In general, MRI systems produce images by sensing emissions from gyromagnetic materials in the subject produced in response to radio frequency pulses in the presence of a primary magnetic field. The primary magnetic field is typically aligned with the patient's body and affects the precession of certain molecules in the patient's tissue. The alignment of these molecules with the magnetic field and their precession at characteristic frequencies dependent upon the field strength are the bases for the imaging physics. A series of gradient fields are produced by additional coils in the MRI system. These coils produce fields which vary in strength in predictable and controlled manners to produce field gradients. The field gradients are used to select a slice of interest to be imaged, and to encode the gyromagnetic material response as a function of frequency and phase. By processing the sensed emissions from the gyromagnetic material in response to radio frequency pulses, the influence on the gyromagnetic molecules encoded by the gradients permits the emissions to be analyzed to appropriately locate specific responses at specific positions in the slice. Through reconstruction techniques, then, a useful image can be produced which comprises an array of adjacent picture elements or pixels corresponding to volume elements or voxels within the selected slice. The reconstructed image may be saved in digital form, transmitted, printed, transferred to photographic film, and so forth, depending upon the desired end use.
Despite the advances in MRI systems, there remain difficulties in obtaining the desired image quality. For example, coordination of beginning and ending times of pulses generated during examination sequences is often difficult to control precisely. These pulses include both radio frequency pulses and pulses used to define the desired magnetic field gradients. While ideal pulse profiles and timing between pulses can be defined precisely, in actual implementation variations often occur in both the pulse profile and the pulse timing.
Such variations may have several causes. For example, timing coordination may be affected by the response of electronic circuitry used to drive the radio frequency and gradient coils. The circuitry typically includes analog-to-digital and digital-to-analog converters, digital and analog band limiting filters, amplifiers, and so forth. Another important source of pulse variations is residual or uncompensated eddy currents which may be produced by structures surrounding one or more of the coils of the MRI system. Such eddy currents result from changes in the magnetic fields generated by the coils, and will tend to be more pronounced when high amplitude and rapidly changing fields are generated. Not only are such eddy currents difficult to model, but they may vary between physical axes on a particular MRI system, as well as between axes on various systems, even of the same type of model.

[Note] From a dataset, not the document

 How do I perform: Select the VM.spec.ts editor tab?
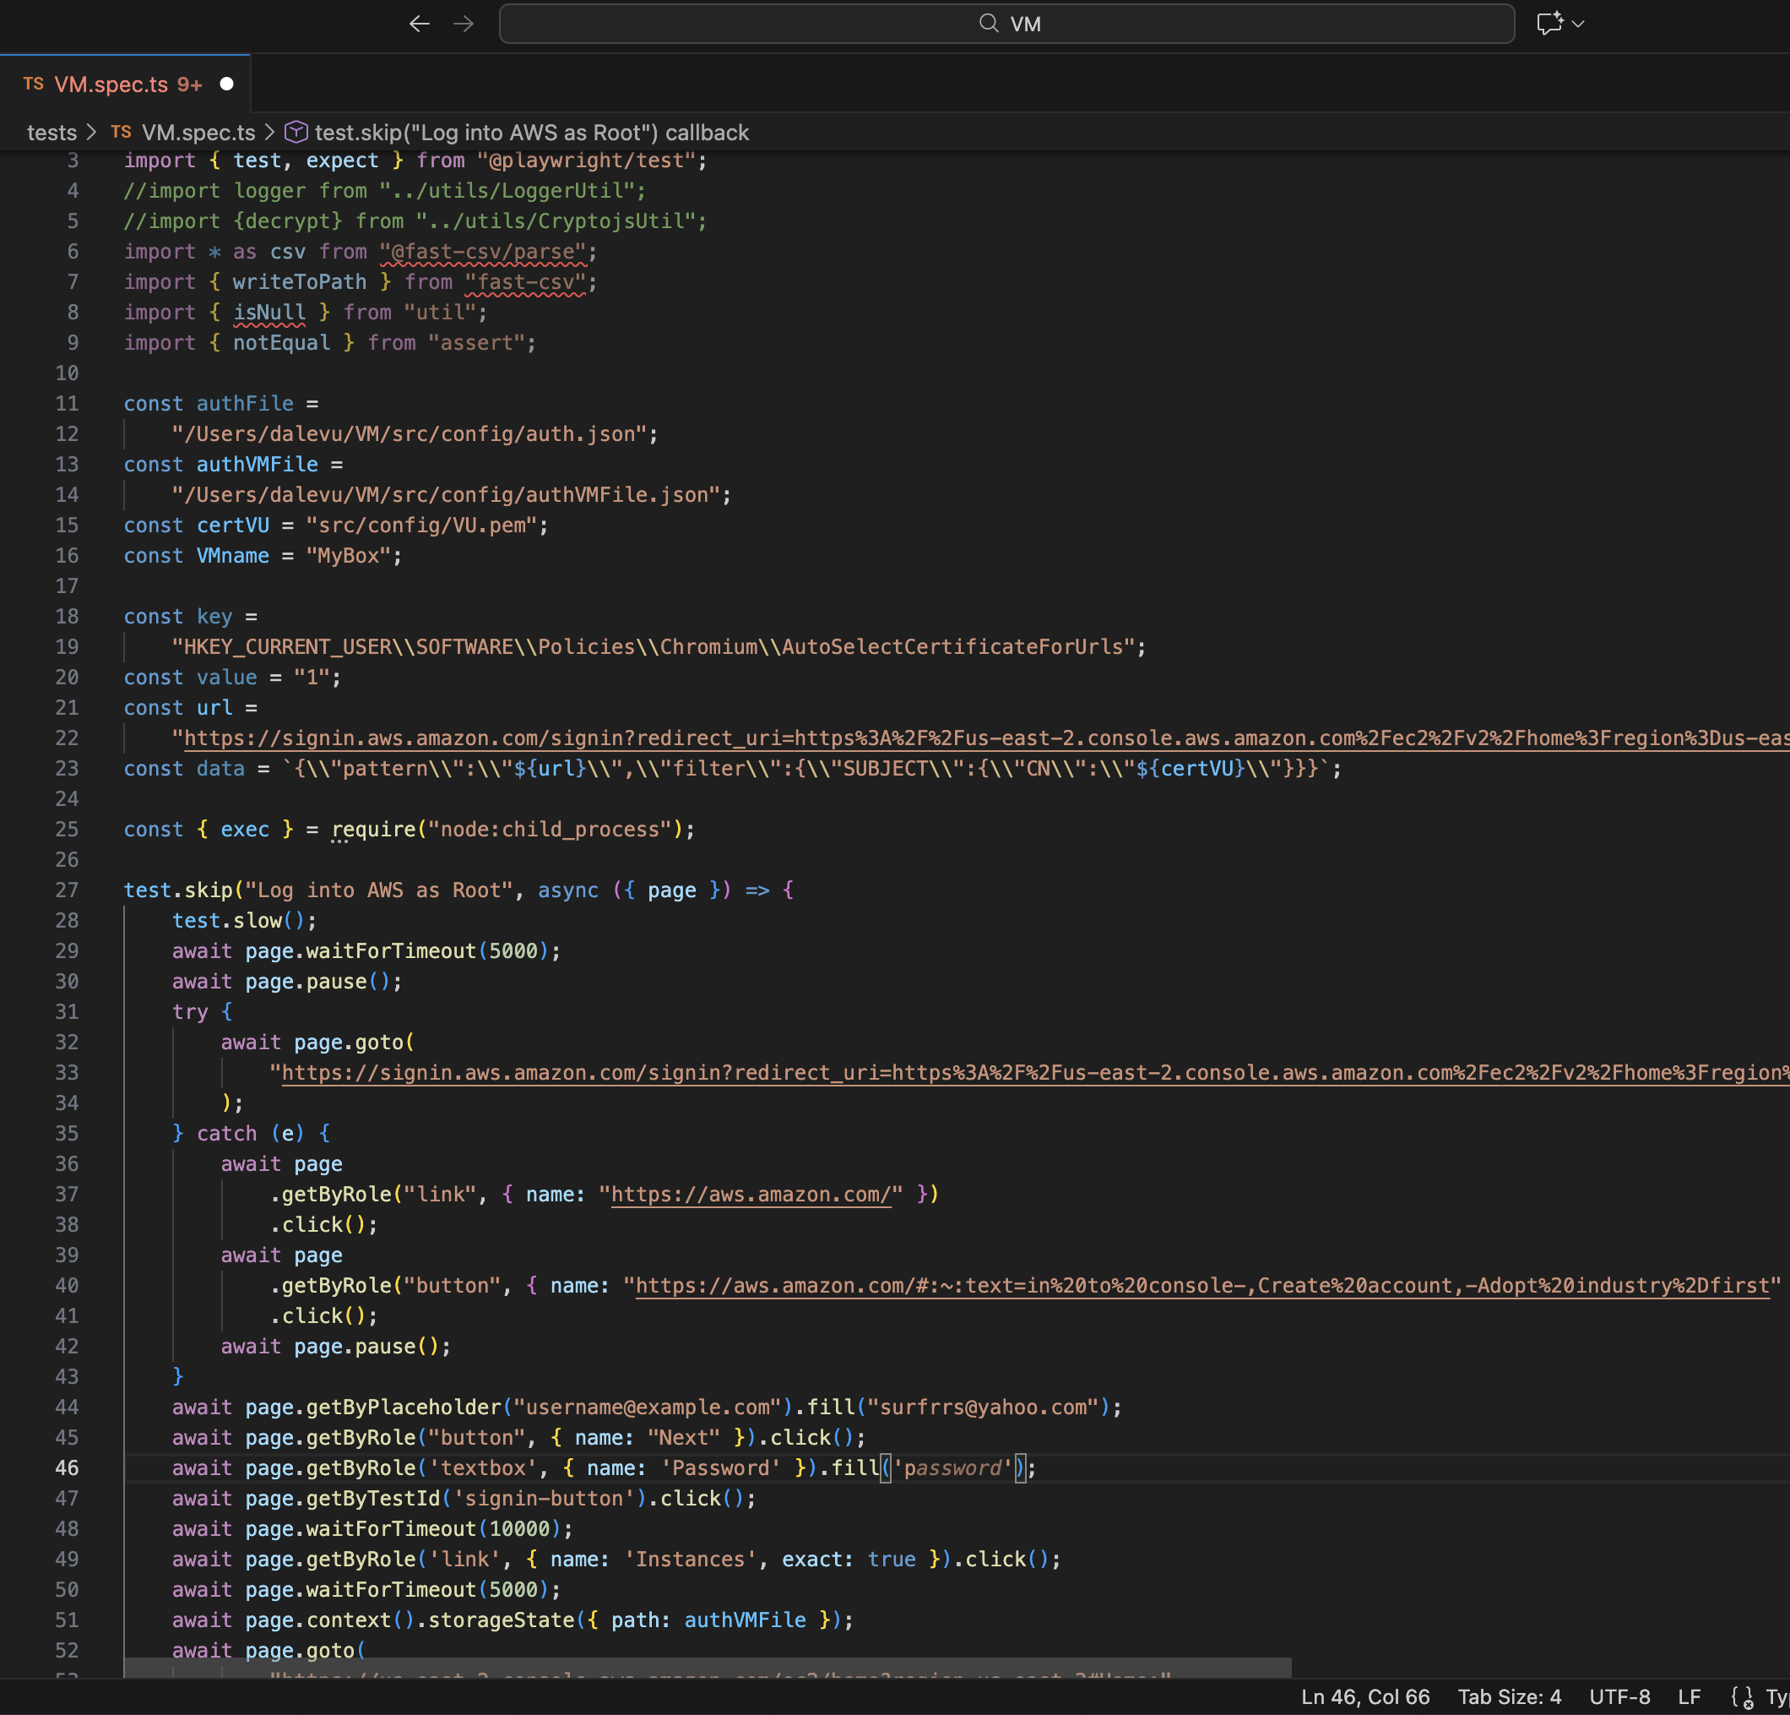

Attempts have been made to compensate for relative timing delays or shifts, as well as for variations in waveforms resulting from such delays. For example, compensations for delays may be implemented through software used to define the pulse sequences of the MRI examinations. However, such solutions are not well suited to situations where the delays vary within and between particular systems. Rather, a single delay is commonly used for all systems, providing an approximation of the effects, but failing to account for system variations. As a result, image quality problems can occur when actual variations or delays differ from system to system or within a single system. For example, with certain RF excitation pulses, errors in relative timing between radio frequency pulses and gradient waveforms can cause intensity variations for important gyromagnetic materials, such as water, in off-center slices. Other image undesirable artifacts can also result from the errors in pulse profile and timing.
There is a need, therefore, for a technique for identifying and calibrating time delays between RF and gradient field pulses in MRI systems. There is a particular need for a technique which permits such time delays to be identified and calibrated in a fairly straightforward manner on a single axis or multiple axes of a single system, permitting customization of pulse sequences for individual systems and even individual axes.